- Key insight: Treasury officials are investigating if insurers' pivot into private credit creates hidden, unmanageable risks for policyholders.
- What's at stake: The lack of public reporting in private debt markets has regulators concerned about whether those investments are sound, and whether they could pose a risk to financial stability.
- Forward look: A sudden downturn in private credit could force insurers to sell assets rapidly, triggering broader market-wide financial contagion.
Secretary of the Treasury Scott Bessent on Thursday met with state insurance commissioners and the National Association of Insurance Commissioners to discuss recent developments in private credit markets.
The Treasury Department said Bessent discussed the movement of U.S. life and annuity reserves to offshore jurisdictions, as well as regulatory responses from NAIC and state regulators.
"This Administration is a strong supporter of the state-based system of insurance regulation and supervision," Bessent said at the meeting. "My team at Treasury is monitoring the transformation of the U.S. life insurance industry and trends in private credit."
Bessent said Treasury is closely monitoring the growing exposure of insurers to private credit to ensure that state-based oversight remains effective. Regulators also highlighted their ongoing work to monitor private credit and protect policyholders.
Bessent emphasized the need for "fit-for-purpose regulation" that manages risk appropriately while encouraging innovation, the Treasury said in a press release.
Several giant private equity firms that manage private credit funds have experienced high redemption requests from investors. Among those that have capped or cut withdrawals are Apollo Global Management, Ares Management, BlackRock, Blue Owl Capital, and Morgan Stanley.
The Treasury Department said it will continue to hold talks with state insurance commissioners, staff and senior-level officers to discuss NAIC's work on risk-based capital, private letter ratings, offshore reinsurance jurisdictions, and the oversight of evolving business models.
The $2 trillion private credit market faces rising scrutiny due to its rapid growth and limited transparency. There are no there are public reporting requirements for private credit, leaving regulators and investors with little information to evaluate risk, analysts say.
State insurance regulators said they have long taken concrete steps to keep pace with insurers' increased exposure to private credit and ensure that policyholders are protected.
"State insurance regulators are leveraging effective oversight and enhancing risk-mitigation frameworks to promote stable markets and deliver strong outcomes for consumers," said Elizabeth Dwyer, director of Rhode Island's Department of Business Regulation Director and president-elect at NAIC, in a press release.
NAIC expertise, data, and analysis for insurance commissioners to effectively regulate the industry and protect consumers. It measures the credit risk of securities held by insurance companies using a NAIC designation rating. That rating determines regulatory capital requirements and investment limits for insurers.
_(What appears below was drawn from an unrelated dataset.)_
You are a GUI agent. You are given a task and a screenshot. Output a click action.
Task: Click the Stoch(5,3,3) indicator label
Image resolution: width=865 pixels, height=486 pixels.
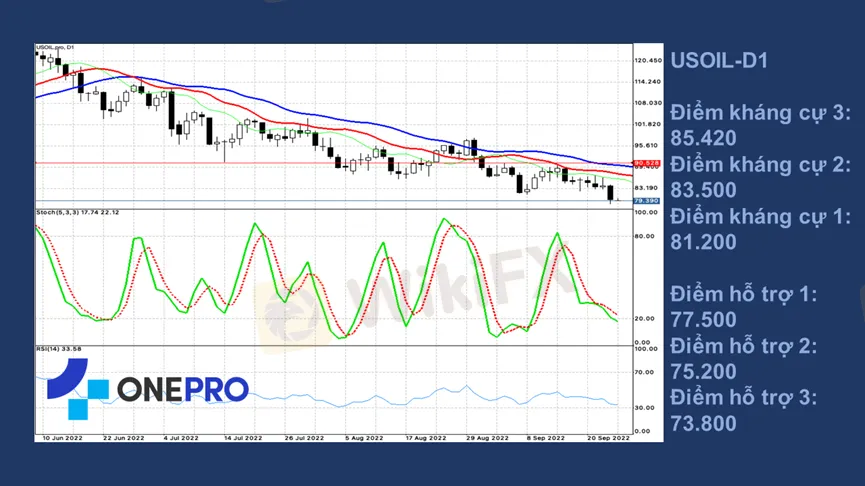pyautogui.click(x=78, y=213)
This year, NAIC adopted a challenge process to so-called private letter ratings, which are confidential credit opinions issued by rating agencies for privately-placed securities. Unlike public ratings, private letter ratings are shared only with the issuer and specific investors to assess risk for non-public debt.
NAIC's challenge process culminates a multi-year effort to allowing the standard-setting body to challenge any rating to determine if it should continue to be used for assessing investment risk. NAIC has a team of 30 analysts that review individual transactions to ensure compliance with regulatory standards. No rating challenges have been processed yet. A rating challenge would have to be a "material," requiring a three-notch downgrade or more for regulators to determine if a rating needs to be changed.
NAIC is the regulatory support group governed by the top insurance regulators in 50 states, Washington, D.C. and five U.S. territories.